DSSR-PyMOL cartoon-block schematics: PDB entry 4qwb

PDB-id

4qwb; DSSR-derived features in text and JSON formats

Class

transferase-DNA

Method

X-ray (1.8 Å)

Summary

Crystal structure of dpo4 linker region p236a mutant with an incoming d-dcdp

Reference

Gaur V, Vyas R, Fowler JD, Efthimiopoulos G, Feng JY, Suo Z (2014): "Structural and kinetic insights into binding and incorporation of L-nucleotide analogs by a Y-family DNA polymerase." Nucleic Acids Res., 42, 9984-9995. doi: 10.1093/nar/gku709.

Abstract

Considering that all natural nucleotides (D-dNTPs) and the building blocks (D-dNMPs) of DNA chains possess D-stereochemistry, DNA polymerases and reverse transcriptases (RTs) likely possess strongD-stereoselectivity by preferably binding and incorporating D-dNTPs over unnatural L-dNTPs during DNA synthesis.
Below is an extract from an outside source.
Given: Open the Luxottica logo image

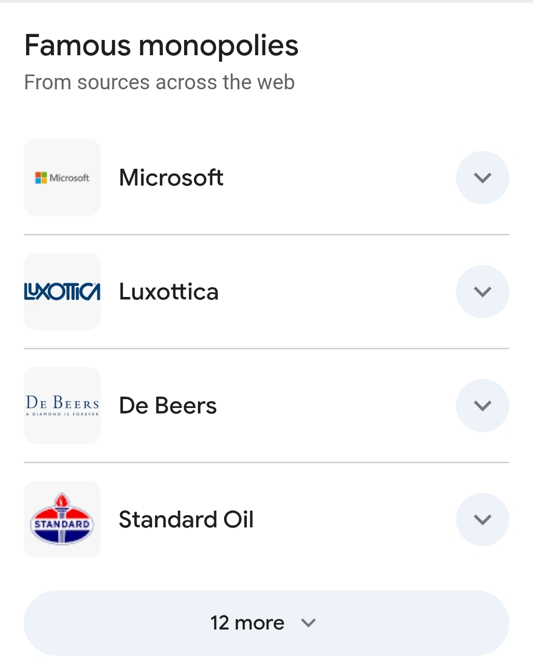Looking at the screenshot, I should [x=62, y=292].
Surprisingly, a structural basis for the discrimination against L-dNTPs by DNA polymerases or RTs has not been established although L-deoxycytidine analogs (lamivudine and emtricitabine) and L-thymidine (telbivudine) have been widely used as antiviral drugs for years. Here we report seven high-resolution ternary crystal structures of a prototype Y-family DNA polymerase, DNA, and D-dCTP, D-dCDP, L-dCDP, or the diphosphates and triphosphates of lamivudine and emtricitabine. These structures reveal that relative to D-dCTP, each of these L-nucleotides has its sugar ring rotated by 180° with an unusual O4'-endo sugar puckering and exhibits multiple triphosphate-binding conformations within the active site of the polymerase. Such rare binding modes significantly decrease the incorporation rates and efficiencies of these L-nucleotides catalyzed by the polymerase.